The Plancherel Theorem for the Fourier transform $\hat{f}(s)=\frac{1}{\sqrt{2\pi}}\int_{-\infty}^{\infty}f(t)e^{-ist}dt$ on $\mathbb{R}$ states that $$ \int_{-\infty}^{\infty}|\hat{f}(s)|^2ds = \int_{-\infty}^{\infty}|f(t)|^2dt,\;\;\;\; f \in L^2(\mathbb{R})\cap L^1(\mathbb{R}). $$ Without appealing to classical convergence results, can this result be used to show that $$ \lim_{u,v\rightarrow\infty}\left\|\frac{1}{\sqrt{2\pi}}\int_{-u}^{v}\hat{f}(s)e^{isx}ds-f\right\|_{L^2(\mathbb{R})} = 0. \;\;\; ? $$ Does anyone know of a nice way to show this?
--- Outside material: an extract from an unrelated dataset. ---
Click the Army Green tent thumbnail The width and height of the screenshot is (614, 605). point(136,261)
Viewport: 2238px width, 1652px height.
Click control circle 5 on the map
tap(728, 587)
Background: This is not a homework problem or something I found in a text. It would seem reasonable to expect this result because of the discrete version where Parseval's equality for the Fourier series implies $L^2$ convergence of the Fourier series; or, if $\{ e_n \}_{n=1}^{\infty}$ is an orthonormal set in an inner product space, then $$\sum_{n=1}^{\infty}|(f,e_n)|^2=\|f\|^2 \iff \lim_{N\rightarrow\infty} \left\|\sum_{n=1}^{N}(f,e_n)e_n -f \right\|=0. $$
Yes: letting $\chi_{-a,b}$ be the characteristic function of the interval $[-a,b]$, and knowing that $\widehat{f}$ exists as an $L^2$ function whether or not $f$ was also in $L^1$, certainly $\chi_{-a,b}\cdot \widehat{f}$ converges to $\widehat{f}$ in $L^2$. Since (by Plancherel) (isometrically-extended) inverse Fourier transform is a continuous map $L^2\to L^2$, the inverse Fourier transforms of $\chi_{-a,b}\cdot \widehat{f}$ converge in $L^2$ to the inverse Fourier transform of $\widehat{f}$, namely, $f$.